Buchtipp: Bret Easton Ellis – Weiss

ellis - weiss.inddEnfant terrible, agent provocateur, Brat Packer, „Kultautor”, „Frauenfeind“; kein Begriff scheint zu plakativ, um den Autor von Unter Null, American Psycho oder zuletzt Imperial Bedrooms zu beschreiben. Stören wird es ihn wenig. Bret Easton Ellis hat die literarische Provokation zu seiner persönlichen Kunstform erhoben und gibt dem postmodernen Meinungsaffen regelmäßig auf Twitter und in seinem Podcast Zucker. Mit Weiss legt Ellis nun druckfrisch seine Sicht der Dinge vor. Diese ist jedoch erstaunlich schwarz.

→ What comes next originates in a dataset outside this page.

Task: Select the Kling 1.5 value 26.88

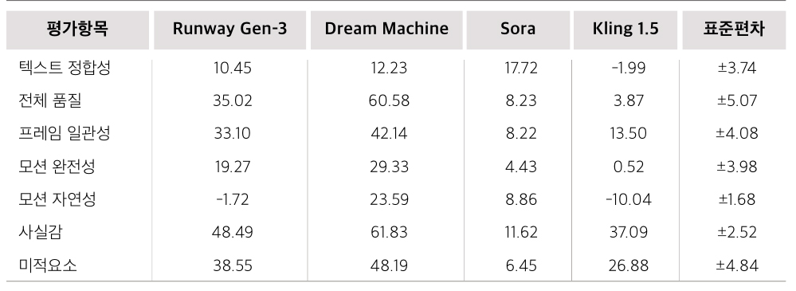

Allein der Titel spricht für sich. Zwar betont Ellis, dass er sich bei der Namensfindung von seinem Idol Joan Didion und ihrem autobiographischen Essayband The White Album inspirieren ließ, jedoch läd der Begriff geradezu zum Assoziationsspiel ein: Weiße Weste, (alter) weißer Mann, weiß wie die Hoffnung, an alte Erfolge anzuknüpfen. Unterteilt in diverse Themengebiete wie „Empire“, womit Ellis seine eigene Kindheit beschreibt, „Zweites Ich“, „Gefallen“ und „Post-Empire“, seine Überlegungen zu Popkultur und den Medien nach 9/11, kontempliert Ellis alles, was ihn bis heute beschäftigt hat. Ellis erzählt von seiner, auch in pornographischer Hinsicht, erfüllten Kindheit, den Anfängen als Journalist und Autor, der Kritik, die er einstecken musste, sowie seinem Leben als offen schwuler Mann. Daneben streut er immer wieder zwei seiner Lieblingsthemen ein, die Trumppräsidentschaft und seine zweifelhafte Liebe zu Twitter und provokanten Tweets, die ihn zeitweise bekannter machten, als seine Romane. Ellis scheint darin aufzugehen, dass andere (wie sein Lebensgefährte) sich über ihn aufregen, aber er pöbelt nicht konsequent. Zwischendurch wirkt es, als ob er seine Kampfansagen immer wieder abmildert, weil auch er weiß, dass zwar auch schlechte Publicity gute Publicity ist, er aber am Ende des Tages auch von Verkaufszahlen und Engagements lebt. Ellis ist zudem auch begnadeter Filmkritiker mit einem scharfen Blick für Form und Inhalt, der durchaus in der Lage ist, sich differenziert mit einem Werk auseinanderzusetzen, aber er scheint früher oder später zu sehr der Erwartungshaltung an den Skandalautor Ellis nachzugeben. So schießt er sich auf den Film Moonlight und die Regisseurin Kathryn Bigelow dermaßen ein, dass man glauben möchte, beide hätten ihm persönlich schweres Leid zugefügt, jedoch sind seine Hauptprobleme, dass es bessere Filme über Homosexualität gibt und Bigelow ärgerlicherweise attraktiv und eine Frau ist, weshalb sie seiner Meinung nach privilegiert behandelt wird. Man möchte ihn an solchen Stellen beiseite nehmen und ihm ein beruhigendes „it’s not that deep, Bret“ zuflüstern.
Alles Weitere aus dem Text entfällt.